*Data under study*:
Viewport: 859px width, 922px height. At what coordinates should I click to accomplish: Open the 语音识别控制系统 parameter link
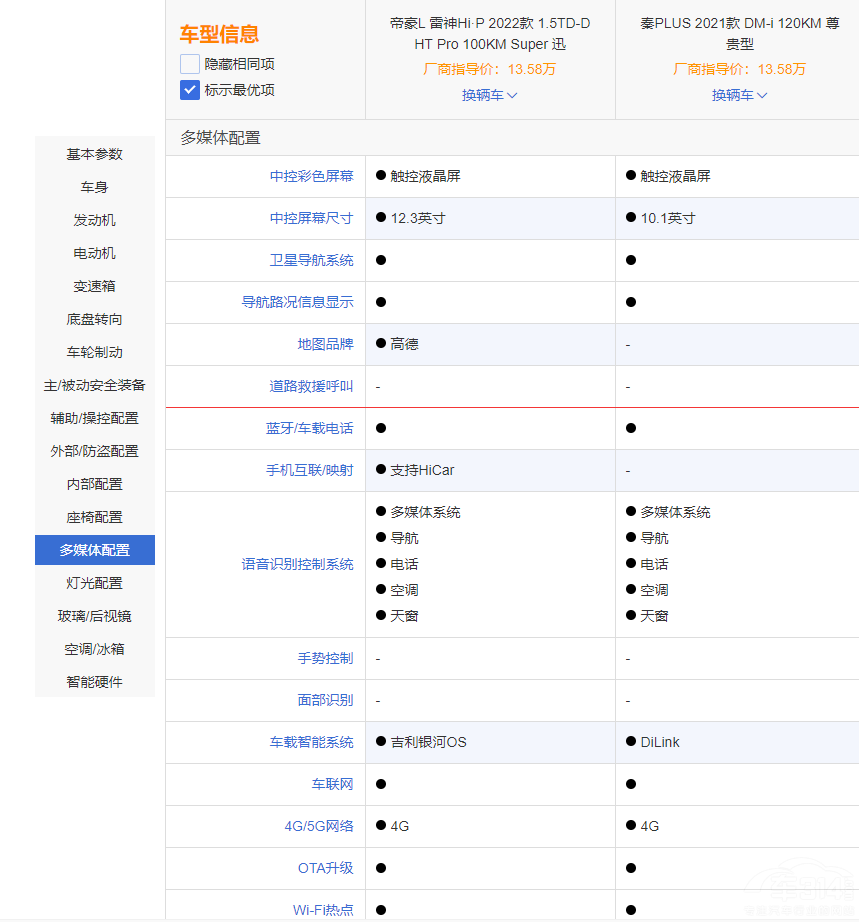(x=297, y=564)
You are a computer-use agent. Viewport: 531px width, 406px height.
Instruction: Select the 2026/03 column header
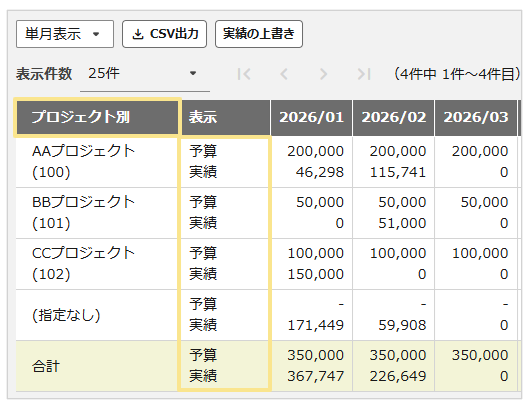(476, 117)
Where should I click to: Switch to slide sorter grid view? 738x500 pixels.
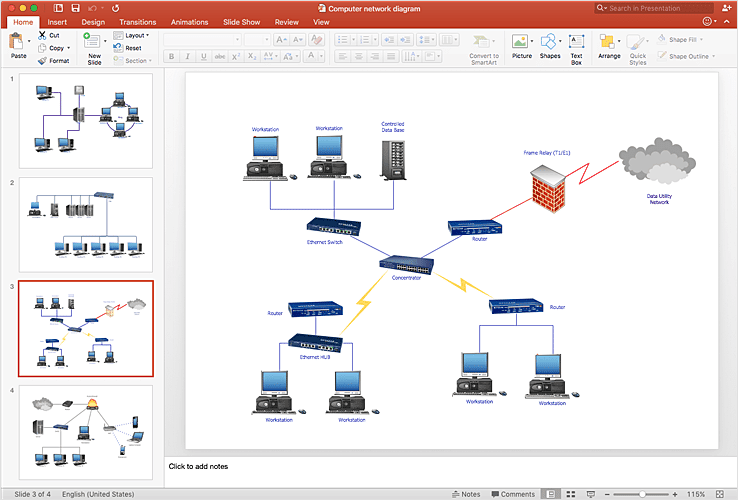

*Exercise aim*:
From the line with "You are a computer-use" to the last line above, restate each line word for word, but skip the pictures.

*Answer space*:
You are a computer-use agent. Viewport: 531px width, 406px height.
Instruction: Select the 2026/03 column header
(476, 117)
Where should I click to: Switch to slide sorter grid view? 738x500 pixels.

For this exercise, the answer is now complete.